══ Extrait du texte ══

La codification intelligente, au contraire, s’appuie sur la nature même des opérations qu’entend effectuer le système ou sur les pro-priétés des opérandes. Elle « met en facteurs » les parties identiques de ce point de vue. Les données de base sont représentées par un produit : type x caractères spécifiques. On peut ici multiplier les exemples : bases de données, programmation objet, codes de fichiers avec en-têtes. On peut aussi rappeler l’organisation d’autres types de mémoires, notamment les archives sur papier avec leur hiérarchie classique (caractère, mot, phrase, paragraphe, chapitre, volume, ouvrage, rayon, bibliothèque...). La complexité des données en D va de pair avec un accroissement de complexité des programmes. Un fichier simple peut être traité par des machines simples, des machines à cartes perforées, par exemple. Une base de données relationnelle exige (et encourage d'ailleurs) des outils plus puissants. Une base de connaissances de type système expert est encore plus exigeante.
Construction d'un modèle du monde
Le perfectionnement d’un système porte de manière corrélative sur ses opérandes et sur ses opérations, sur ses programmes et sur ses données. Chez les êtres humains, le perfectionnement des langages, des théories, de la science, va de pair avec une meilleure description des objets du monde. Le problème même de la vérité peut se poser ici en termes pratiques, sinon même quantitatifs : un nouveau concept, une nouvelle théorie, est utile si elle permet de mieux décrire l’univers, soit en conservant la même quantité d’information mais sous un volume réduit, soit en ayant plus d’information avec la même puissance du système.
La quantité d’information inclut ici la fiabilité de cette information. Une théorie est plus vraie qu’une autre si les prédictions qu’elle permet sont plus souvent confirmées par l’observation.
Il ne s’agit pas ici de prendre une position métaphysique sur la réalité du monde dans l’absolu, qui réduirait toute l’épistémologie au constructivisme. Cela ne revient au même que dans la mesure, toujours limite, où nous pouvons modéliser les processus de connaissance par les automates finis.
Il y a probablement une limite à ce type de construction, et sans doute elle pourrait se calculer. Il vient un moment où l’accrois-sement de complexité n’est plus possible ou n’a plus d’intérêt. Le produit types par caractères spécifiques atteint un maximum, que nous pourrions appeler la « racine carrée » expressive de notre ensemble E. Cela doit correspondre, en quelque manière, au moment où l’on est le plus proche de l’équiprobabilité de tous les bits (ou de toutes les valeurs que peut prendre l’ensemble de bits).
Le texte, au coeur de l'âme digitale
Il faut ici faire une place particulière au texte et à cette limite du texte qu’on appelle "langue naturelle". On peut en effet considérer que le système s’organise de manière de plus en plus tramée, de plus en plus régulière, au fur et à mesure que l’on s’éloigne du cœur (de la partie en relation avec le matériel, nous le verrons plus loin).
A l'opposé, près du cœur, de la racine R, le système a une organi-sation subtile, indifférenciée et plastique comme un embryon, riche de potentialités non développées, et par là même apparaissant de l’extérieur comme "non structuré".

═══
══ Lignes répertoriées ══

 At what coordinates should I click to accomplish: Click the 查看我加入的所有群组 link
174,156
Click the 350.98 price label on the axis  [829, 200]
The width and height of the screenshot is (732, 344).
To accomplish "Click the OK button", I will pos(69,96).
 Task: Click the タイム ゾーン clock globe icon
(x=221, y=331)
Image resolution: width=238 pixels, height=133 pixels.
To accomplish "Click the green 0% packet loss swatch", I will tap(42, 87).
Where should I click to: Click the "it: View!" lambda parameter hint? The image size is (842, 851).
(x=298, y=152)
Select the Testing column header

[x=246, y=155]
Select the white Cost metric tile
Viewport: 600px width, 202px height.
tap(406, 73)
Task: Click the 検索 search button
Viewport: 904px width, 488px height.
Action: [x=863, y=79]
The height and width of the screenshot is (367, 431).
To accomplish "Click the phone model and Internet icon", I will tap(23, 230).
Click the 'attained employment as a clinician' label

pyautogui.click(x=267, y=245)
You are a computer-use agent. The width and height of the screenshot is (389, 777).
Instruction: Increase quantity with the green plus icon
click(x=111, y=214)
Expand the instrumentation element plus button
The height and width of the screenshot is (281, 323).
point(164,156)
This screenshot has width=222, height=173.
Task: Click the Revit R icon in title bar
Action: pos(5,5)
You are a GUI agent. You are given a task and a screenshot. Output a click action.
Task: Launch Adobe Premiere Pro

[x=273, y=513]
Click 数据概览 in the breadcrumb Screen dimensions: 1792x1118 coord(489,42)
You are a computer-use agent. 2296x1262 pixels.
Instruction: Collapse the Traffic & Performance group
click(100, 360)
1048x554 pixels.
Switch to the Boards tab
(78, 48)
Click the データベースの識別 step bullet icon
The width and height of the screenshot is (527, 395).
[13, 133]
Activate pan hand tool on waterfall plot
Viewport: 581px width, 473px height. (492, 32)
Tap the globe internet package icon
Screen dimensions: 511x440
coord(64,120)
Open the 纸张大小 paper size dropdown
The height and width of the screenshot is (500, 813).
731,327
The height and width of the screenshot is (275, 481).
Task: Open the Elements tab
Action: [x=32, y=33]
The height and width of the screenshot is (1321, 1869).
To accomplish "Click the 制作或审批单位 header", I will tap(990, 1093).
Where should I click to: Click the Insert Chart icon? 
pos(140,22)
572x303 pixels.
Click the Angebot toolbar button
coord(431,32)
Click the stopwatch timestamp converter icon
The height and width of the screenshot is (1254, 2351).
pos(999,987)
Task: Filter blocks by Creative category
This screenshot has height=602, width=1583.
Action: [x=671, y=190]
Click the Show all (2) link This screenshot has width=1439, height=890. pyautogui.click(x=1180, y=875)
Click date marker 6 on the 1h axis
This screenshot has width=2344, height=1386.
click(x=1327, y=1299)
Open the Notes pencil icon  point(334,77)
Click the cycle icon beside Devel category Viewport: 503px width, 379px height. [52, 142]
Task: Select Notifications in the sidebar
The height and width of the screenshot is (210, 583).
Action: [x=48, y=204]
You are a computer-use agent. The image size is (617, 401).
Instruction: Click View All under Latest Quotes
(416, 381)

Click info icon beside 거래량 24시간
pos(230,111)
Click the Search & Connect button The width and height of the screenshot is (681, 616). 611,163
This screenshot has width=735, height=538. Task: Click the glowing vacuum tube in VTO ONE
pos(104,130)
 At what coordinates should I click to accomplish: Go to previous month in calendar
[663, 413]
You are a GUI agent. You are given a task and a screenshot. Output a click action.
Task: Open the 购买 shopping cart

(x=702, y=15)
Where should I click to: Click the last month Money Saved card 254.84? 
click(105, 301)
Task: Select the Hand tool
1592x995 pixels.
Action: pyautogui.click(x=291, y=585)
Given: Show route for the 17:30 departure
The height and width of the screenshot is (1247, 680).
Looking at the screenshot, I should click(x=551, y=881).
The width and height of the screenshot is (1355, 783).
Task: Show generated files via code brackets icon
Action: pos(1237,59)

═══

### Travail demandé
[1] Reproduisez le passage de l'extrait allant de « Il y a probablement » à « l’ensemble de bits). », en substituant « plafond » à « maximum ».
[2] Les affirmations suivantes sont-elles conformes à l'extrait ? Répondez par oui ou par non et citez les mots qui le prouvent.
(a) Une base de données relationnelle exige des outils plus puissants.
(b) Une théorie est plus vraie qu'une autre lorsqu'elle est plus simple.
(c) Près de la racine R, le système présente une organisation régulière et tramée.
[3] Répondez brièvement aux questions suivantes d'après l'extrait.
(a) Quels exemples de codification intelligente sont cités ?
(b) Quel nom pourrait-on donner au maximum atteint par le produit types par caractères spécifiques ?
(c) À quoi l'organisation du système proche de la racine R est-elle comparée ?

### Résultats attendus
[1]
Il y a probablement une limite à ce type de construction, et sans doute elle pourrait se calculer. Il vient un moment où l’accrois-sement de complexité n’est plus possible ou n’a plus d’intérêt. Le produit types par caractères spécifiques atteint un plafond, que nous pourrions appeler la « racine carrée » expressive de notre ensemble E. Cela doit correspondre, en quelque manière, au moment où l’on est le plus proche de l’équiprobabilité de tous les bits (ou de toutes les valeurs que peut prendre l’ensemble de bits).

[2]
(a) Oui : « Une base de données relationnelle exige (et encourage d'ailleurs) des outils plus puissants. »
(b) Non : « Une théorie est plus vraie qu’une autre si les prédictions qu’elle permet sont plus souvent confirmées par l’observation. »
(c) Non : « indifférenciée et plastique comme un embryon »

[3]
(a) Les bases de données, la programmation objet et les codes de fichiers avec en-têtes.
(b) La « racine carrée » expressive de l'ensemble E.
(c) À un embryon.